## Document
Ape Escape (1999 - PS1)

Imagine Super Mario 64 if the stars you collect could run away and/or fight back, and you had to use an array of goofy gadgets, each with its own control scheme, to catch them, and you've basically got Ape Escape.

Despite hearing some claims that Ape Escape is a 3D platform game for those who don't typically like them, I don't really think, aside from the gadgets, that it's all that different from others in the genre. The controls and camera, like many of these games, are awkward and take time to adjust to. (And why do swimming controls in 3D games pretty much always suck??) Much of the game, including the bosses, is generally easy. It does have a few brutal segments (that oil can jumping part in the City Park stage) that'll give your thumbs and patience a real workout, but often it likes to hold your hand through the hardest parts. Mailboxes are usually stationed near tough situations that tell you exactly what you need to do, and most bosses have infinite life refills nearby.

## Exercise aim
Reproduce the passage of the Ape Escape review from "Despite hearing some" to "life refills nearby." word for word.

## Data block
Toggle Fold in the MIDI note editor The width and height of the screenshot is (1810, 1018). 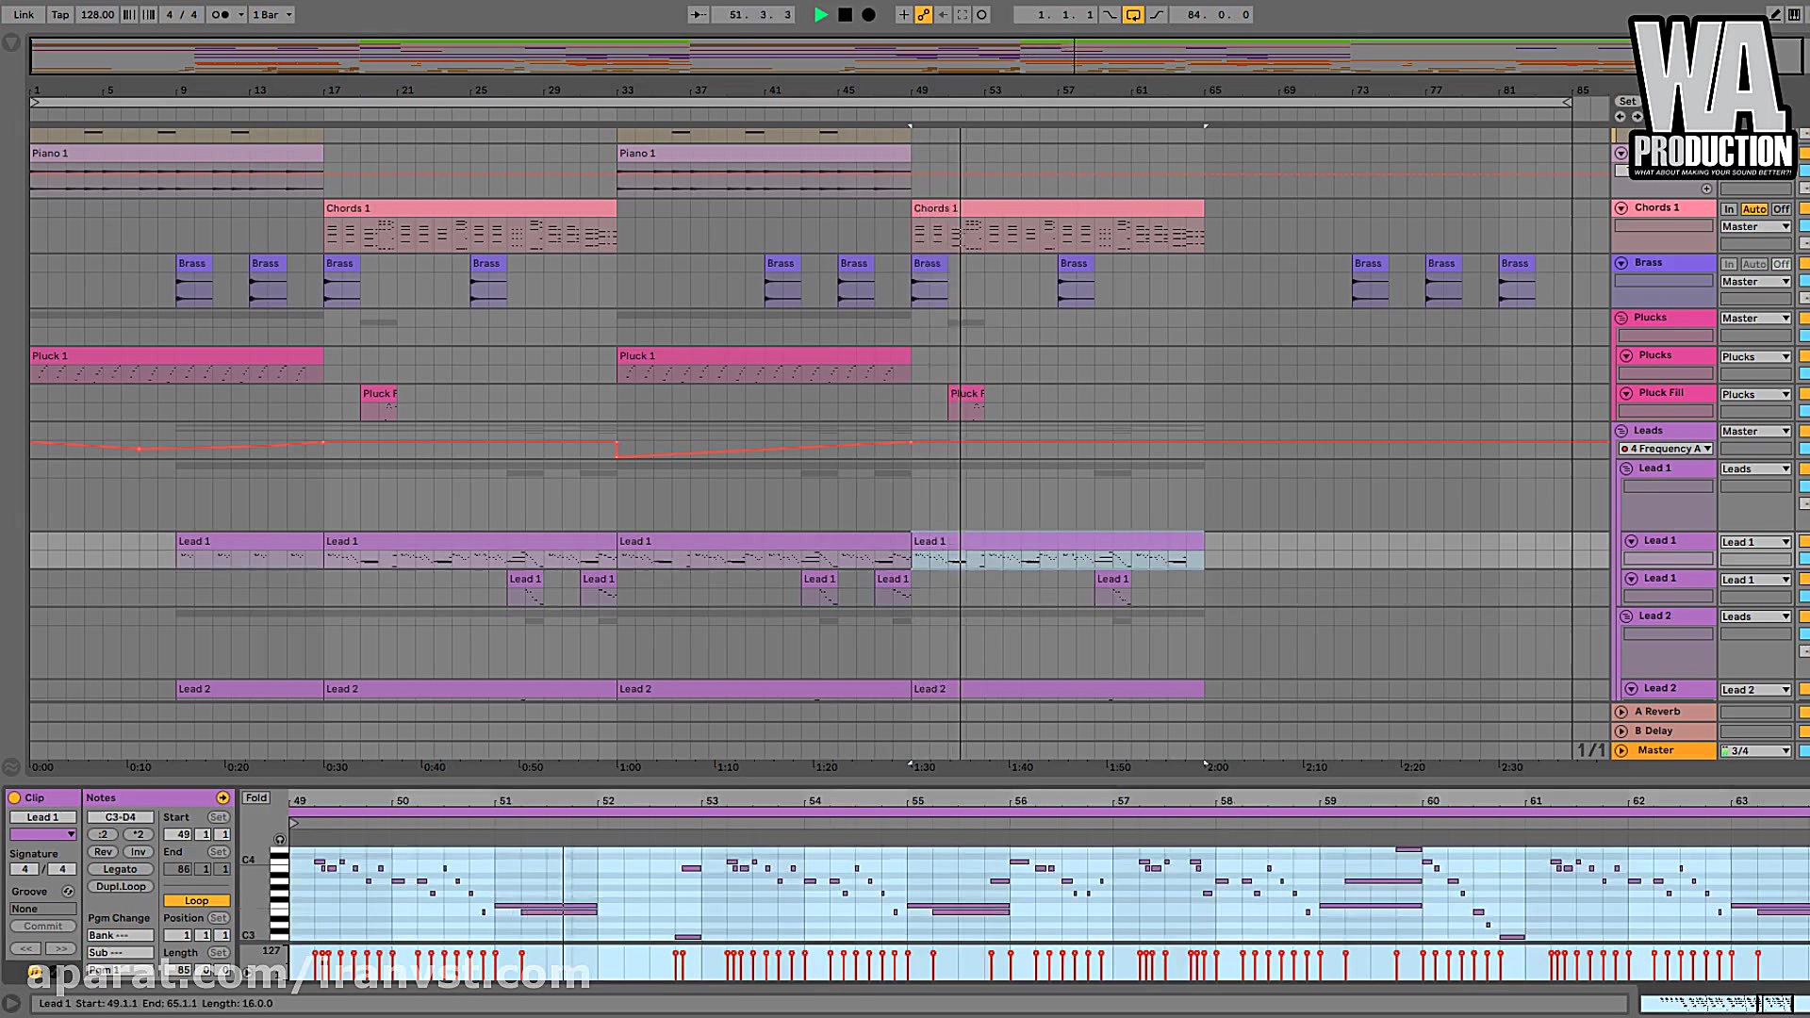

## Task solution
Despite hearing some claims that Ape Escape is a 3D platform game for those who don't typically like them, I don't really think, aside from the gadgets, that it's all that different from others in the genre. The controls and camera, like many of these games, are awkward and take time to adjust to. (And why do swimming controls in 3D games pretty much always suck??) Much of the game, including the bosses, is generally easy. It does have a few brutal segments (that oil can jumping part in the City Park stage) that'll give your thumbs and patience a real workout, but often it likes to hold your hand through the hardest parts. Mailboxes are usually stationed near tough situations that tell you exactly what you need to do, and most bosses have infinite life refills nearby.